Todos terminaron por irse de su lado, la casa los fue desalojando poco a poco. En los pocos centímetros de espacio que le quedaban, este hombre —solitario, silencioso— sólo podía escuchar sus pasos torpes, pesados. Se sentía sin embargo acompañado por los recuerdos que se desprendían de cada una de sus cosas, las repasaba una y otra vez, las contemplaba, las cambiaba de lugar para justificar sus presencias.

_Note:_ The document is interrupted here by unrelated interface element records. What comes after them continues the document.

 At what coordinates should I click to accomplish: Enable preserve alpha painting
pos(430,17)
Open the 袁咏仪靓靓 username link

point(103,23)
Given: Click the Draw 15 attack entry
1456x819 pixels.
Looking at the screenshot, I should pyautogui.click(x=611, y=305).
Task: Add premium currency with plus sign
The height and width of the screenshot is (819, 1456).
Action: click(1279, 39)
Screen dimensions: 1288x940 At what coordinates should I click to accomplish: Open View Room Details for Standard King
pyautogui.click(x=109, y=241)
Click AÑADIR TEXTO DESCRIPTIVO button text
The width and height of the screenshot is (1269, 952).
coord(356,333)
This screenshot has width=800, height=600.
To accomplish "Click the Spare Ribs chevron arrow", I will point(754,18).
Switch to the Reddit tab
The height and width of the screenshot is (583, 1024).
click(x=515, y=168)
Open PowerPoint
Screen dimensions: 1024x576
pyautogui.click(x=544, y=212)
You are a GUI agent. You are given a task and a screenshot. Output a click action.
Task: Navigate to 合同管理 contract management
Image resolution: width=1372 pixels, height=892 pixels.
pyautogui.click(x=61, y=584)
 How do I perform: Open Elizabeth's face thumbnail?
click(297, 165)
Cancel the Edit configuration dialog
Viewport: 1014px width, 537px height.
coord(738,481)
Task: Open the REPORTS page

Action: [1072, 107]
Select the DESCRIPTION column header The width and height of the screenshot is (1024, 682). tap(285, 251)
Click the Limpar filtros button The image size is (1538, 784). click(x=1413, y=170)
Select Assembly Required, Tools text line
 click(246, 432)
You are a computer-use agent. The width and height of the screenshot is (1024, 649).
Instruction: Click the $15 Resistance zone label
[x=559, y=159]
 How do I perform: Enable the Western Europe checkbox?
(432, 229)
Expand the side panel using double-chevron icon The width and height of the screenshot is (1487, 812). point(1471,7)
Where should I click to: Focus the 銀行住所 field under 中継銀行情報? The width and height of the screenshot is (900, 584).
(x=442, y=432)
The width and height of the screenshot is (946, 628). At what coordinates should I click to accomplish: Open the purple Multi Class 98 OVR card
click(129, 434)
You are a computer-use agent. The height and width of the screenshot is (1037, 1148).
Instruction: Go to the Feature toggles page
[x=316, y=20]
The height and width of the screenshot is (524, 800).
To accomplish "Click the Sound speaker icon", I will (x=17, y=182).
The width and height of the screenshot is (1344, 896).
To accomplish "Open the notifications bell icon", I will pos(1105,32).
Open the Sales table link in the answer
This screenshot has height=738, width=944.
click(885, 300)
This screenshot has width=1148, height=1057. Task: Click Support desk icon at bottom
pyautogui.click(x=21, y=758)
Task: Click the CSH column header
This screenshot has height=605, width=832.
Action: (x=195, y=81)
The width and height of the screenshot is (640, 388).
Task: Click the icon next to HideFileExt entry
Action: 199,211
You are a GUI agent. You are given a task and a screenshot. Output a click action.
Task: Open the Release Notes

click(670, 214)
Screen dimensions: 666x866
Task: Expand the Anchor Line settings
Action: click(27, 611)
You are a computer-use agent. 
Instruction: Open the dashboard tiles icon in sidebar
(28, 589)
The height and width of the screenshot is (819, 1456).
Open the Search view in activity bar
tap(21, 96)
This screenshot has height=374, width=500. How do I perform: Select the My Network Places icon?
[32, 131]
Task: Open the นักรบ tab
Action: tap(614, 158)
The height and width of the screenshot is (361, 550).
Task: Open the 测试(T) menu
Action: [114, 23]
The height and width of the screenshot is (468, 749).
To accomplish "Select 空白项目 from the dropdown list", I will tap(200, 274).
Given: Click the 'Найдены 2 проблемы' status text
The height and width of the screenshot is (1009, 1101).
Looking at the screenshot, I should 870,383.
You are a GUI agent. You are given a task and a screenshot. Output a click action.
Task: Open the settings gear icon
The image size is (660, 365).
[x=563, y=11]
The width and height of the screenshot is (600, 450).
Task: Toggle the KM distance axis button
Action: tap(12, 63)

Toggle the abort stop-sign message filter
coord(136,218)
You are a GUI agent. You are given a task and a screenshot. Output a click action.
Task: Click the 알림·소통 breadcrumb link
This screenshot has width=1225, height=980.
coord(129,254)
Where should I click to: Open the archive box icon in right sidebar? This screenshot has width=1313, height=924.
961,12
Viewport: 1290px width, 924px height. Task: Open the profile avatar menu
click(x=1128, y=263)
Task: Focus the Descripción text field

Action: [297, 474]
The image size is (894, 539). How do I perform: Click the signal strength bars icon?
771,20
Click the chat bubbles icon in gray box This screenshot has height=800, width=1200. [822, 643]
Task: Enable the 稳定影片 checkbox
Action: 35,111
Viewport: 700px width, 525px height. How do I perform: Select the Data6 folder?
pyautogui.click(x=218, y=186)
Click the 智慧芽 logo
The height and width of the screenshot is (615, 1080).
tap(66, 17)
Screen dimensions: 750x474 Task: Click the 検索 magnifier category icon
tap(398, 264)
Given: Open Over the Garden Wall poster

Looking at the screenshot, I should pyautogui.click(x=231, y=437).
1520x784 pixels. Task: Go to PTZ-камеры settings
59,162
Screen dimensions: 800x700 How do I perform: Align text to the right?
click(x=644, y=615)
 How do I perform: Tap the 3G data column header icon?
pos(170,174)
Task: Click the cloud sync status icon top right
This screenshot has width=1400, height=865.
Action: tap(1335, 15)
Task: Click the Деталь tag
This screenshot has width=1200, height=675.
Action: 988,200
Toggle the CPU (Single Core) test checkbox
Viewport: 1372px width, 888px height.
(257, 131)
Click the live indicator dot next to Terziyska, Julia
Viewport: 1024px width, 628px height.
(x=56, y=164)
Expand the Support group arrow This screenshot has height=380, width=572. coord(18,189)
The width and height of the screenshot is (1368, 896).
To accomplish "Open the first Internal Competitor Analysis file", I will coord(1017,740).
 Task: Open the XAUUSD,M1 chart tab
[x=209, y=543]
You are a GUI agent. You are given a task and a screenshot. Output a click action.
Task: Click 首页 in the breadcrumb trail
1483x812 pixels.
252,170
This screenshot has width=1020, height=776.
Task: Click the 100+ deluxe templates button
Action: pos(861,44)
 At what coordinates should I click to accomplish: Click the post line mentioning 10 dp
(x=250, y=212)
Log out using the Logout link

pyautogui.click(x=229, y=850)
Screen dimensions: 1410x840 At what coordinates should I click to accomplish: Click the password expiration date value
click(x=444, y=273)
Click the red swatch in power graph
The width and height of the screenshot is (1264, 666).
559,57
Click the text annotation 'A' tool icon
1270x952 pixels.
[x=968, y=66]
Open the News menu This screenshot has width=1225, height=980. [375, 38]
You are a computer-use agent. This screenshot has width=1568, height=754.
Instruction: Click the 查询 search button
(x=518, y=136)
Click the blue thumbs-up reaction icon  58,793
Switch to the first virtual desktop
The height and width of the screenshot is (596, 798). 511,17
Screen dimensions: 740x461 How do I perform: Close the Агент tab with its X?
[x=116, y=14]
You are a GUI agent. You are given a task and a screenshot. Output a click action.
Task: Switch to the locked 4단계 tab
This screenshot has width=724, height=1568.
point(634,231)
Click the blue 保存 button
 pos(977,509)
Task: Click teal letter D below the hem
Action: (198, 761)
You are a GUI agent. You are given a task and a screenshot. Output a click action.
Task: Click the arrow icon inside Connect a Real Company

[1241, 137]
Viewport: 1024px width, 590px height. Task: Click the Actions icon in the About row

En sus últimos años decidió no salir más de la casa, por una necesidad de repasarse se volvió tal vez un objeto más. Al poco tiempo lo invadió una fuerte tristeza, pues nada nuevo tenía ya que guardar. Sus cosas empezaron a callar, a guardar silencio ante sus pasos. Tenía la sensación de haber perdido algo, la necesidad de buscar entre aquellos escombros ese objeto olvidado que le quitaba la tranquilidad. Pasó años enteros escudriñando cada rincón de ese laberinto inanimado que era su casa, buscando sin saber cuál sería su destino, aterrado de no encontrarlo, de haberlo perdido definitivamente.
Su nombre escrito en un viejo cuaderno lo sacudió de repente, lo sintió como un golpe, como un temblor, como una caricia luego. Se dio cuenta entonces de que podía también guardar palabras, de que esa tarea —vasta e inagotable— podía devolverle aquello que había perdido. Sólo tenía que comenzar a nombrar, a decir. Una sonrisa desvió el curso de las líneas grabadas en su rostro; siempre habrá algo que guardar, pensó. Empezó con la palabra vocal, la escribió grande, con manos temblorosas, ocupando toda la página. Luego cada una de las vocales, repasando suavemente sus bordes, sus curvas, celebrando el milagro de poseer todo aquello que el espacio no permite. Debajo de la a las palabras árbol, acantilado, arena. Recuperó la voz y su casa se hizo más grande, sus paredes de vidrio, sus manos el mundo. Finalmente, se detuvo en la palabra tiempo, y un escalofrío inesperado le llenó las manos de sudor. Aterrado, completamente desconcertado, se quedó mirando cómo la hoja caía lentamente al suelo.
(de Qué impertinente manera de volver, 2007, Monte Ávila Editores, Caracas, Venezuela).